## TASK BRIEF
Copy out every line of the material below, character for character, apart from the pictures.

RECORDS PROVIDED below:

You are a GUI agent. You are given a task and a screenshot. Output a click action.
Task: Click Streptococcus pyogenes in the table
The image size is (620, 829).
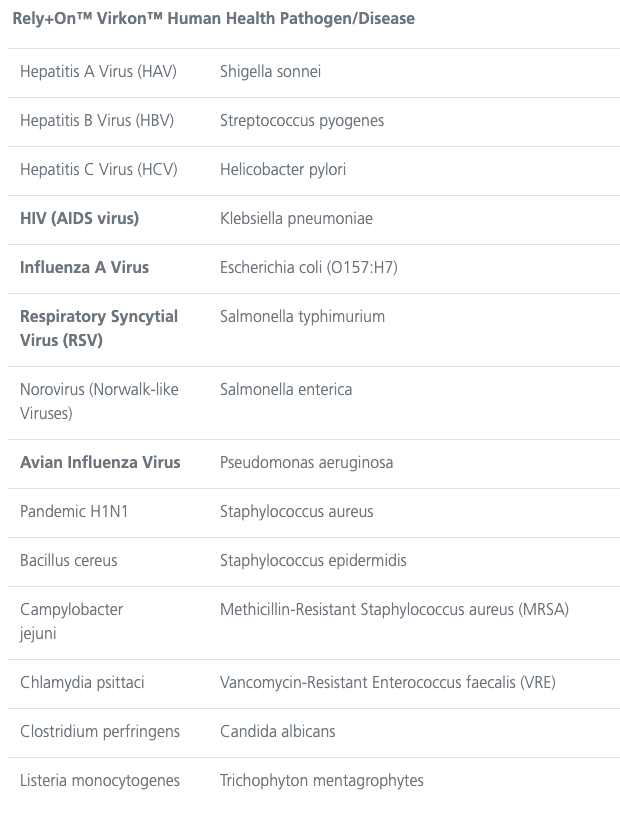[302, 121]
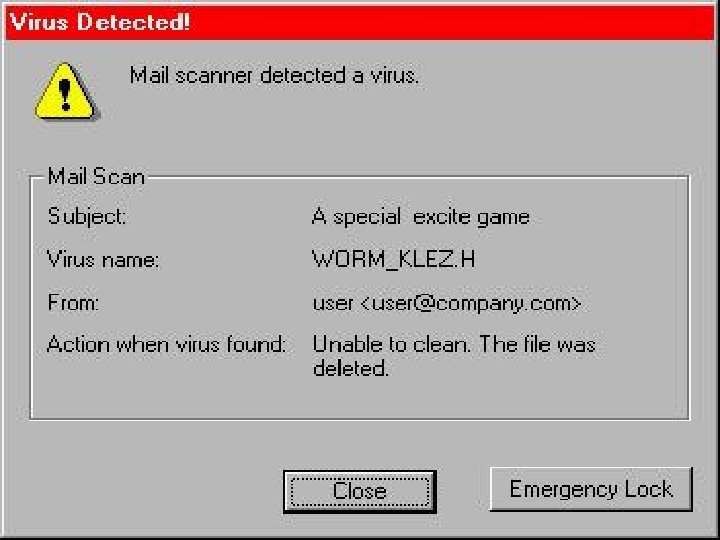
Task: Select the 'Mail scanner detected a virus.' message
Action: pyautogui.click(x=274, y=75)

End of RECORDS PROVIDED.

## SOLVED PROBLEM
You are a GUI agent. You are given a task and a screenshot. Output a click action.
Task: Click Streptococcus pyogenes in the table
The image size is (620, 829).
[302, 121]
Task: Select the 'Mail scanner detected a virus.' message
Action: pyautogui.click(x=274, y=75)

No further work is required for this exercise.